Exact repetition, pictures omitted: give every record below again.

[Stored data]
+ + + + +
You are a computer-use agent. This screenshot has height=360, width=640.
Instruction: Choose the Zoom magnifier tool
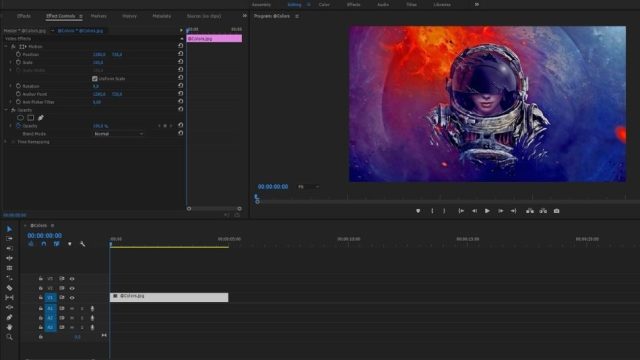pyautogui.click(x=9, y=337)
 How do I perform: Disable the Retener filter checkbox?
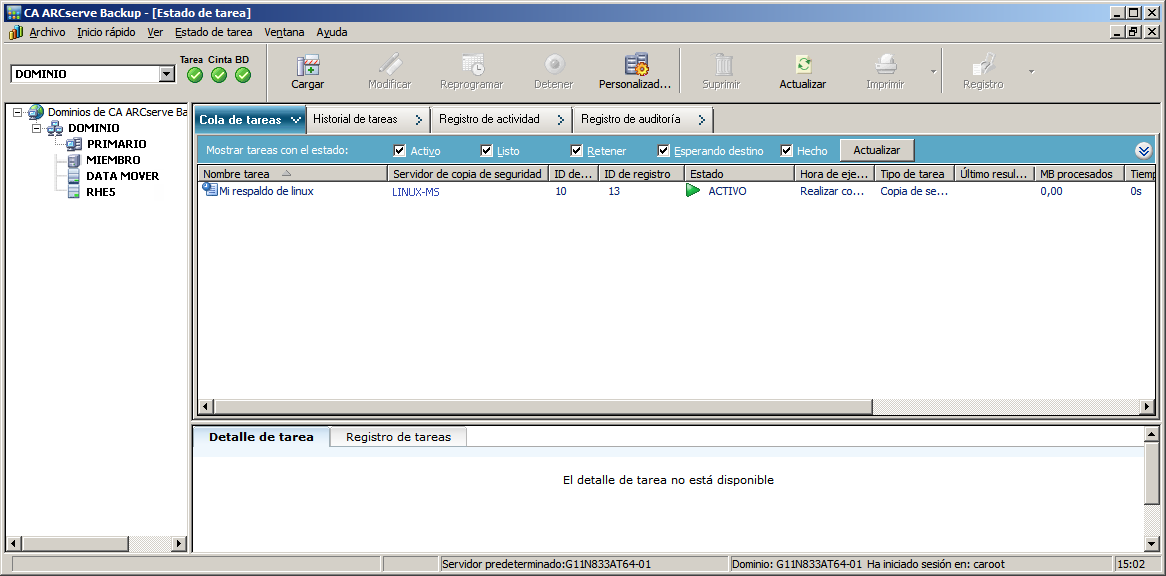click(x=575, y=150)
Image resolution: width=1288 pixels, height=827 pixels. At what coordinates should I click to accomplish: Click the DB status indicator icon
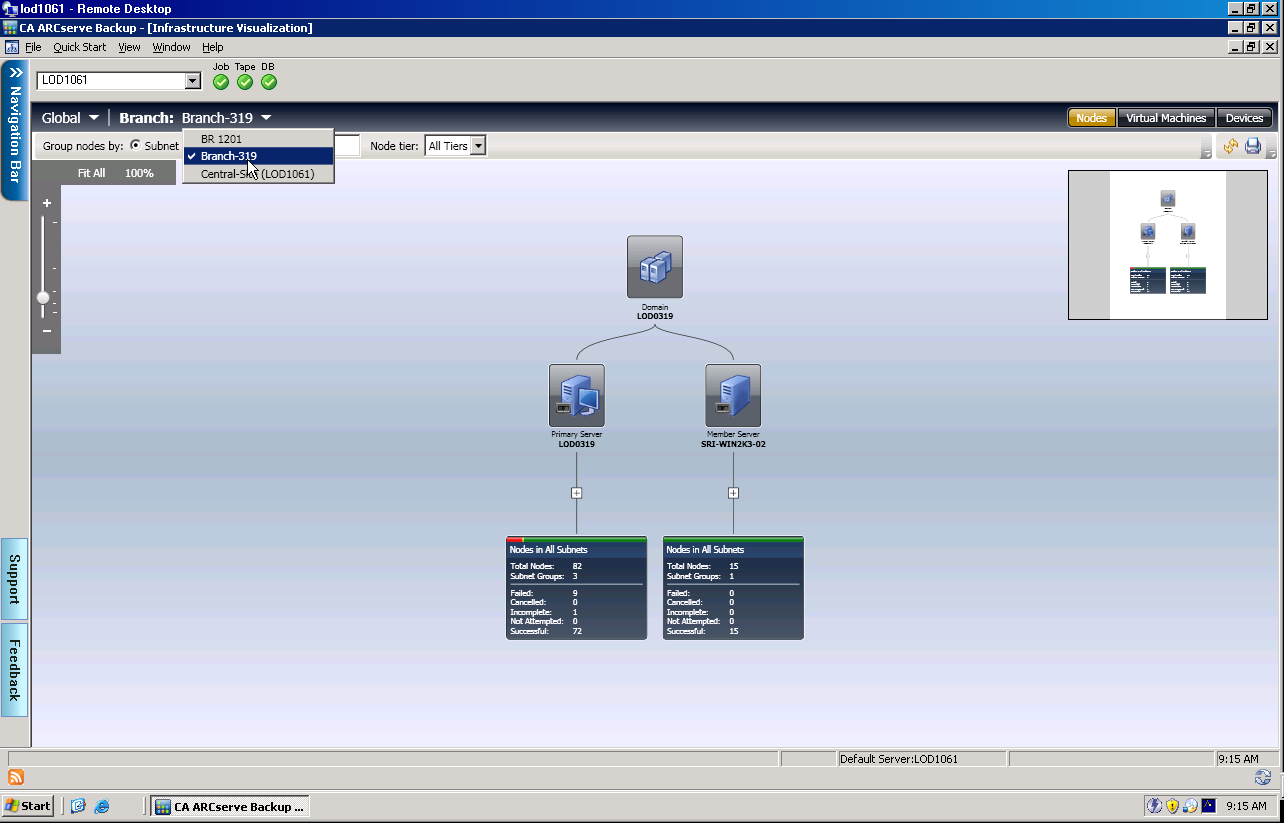[268, 82]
+ + + + +
## OUTPUT BELOW:
You are a computer-use agent. This screenshot has height=360, width=640.
Instruction: Choose the Zoom magnifier tool
pyautogui.click(x=9, y=337)
 How do I perform: Disable the Retener filter checkbox?
click(x=575, y=150)
Image resolution: width=1288 pixels, height=827 pixels. At what coordinates should I click to accomplish: Click the DB status indicator icon
[268, 82]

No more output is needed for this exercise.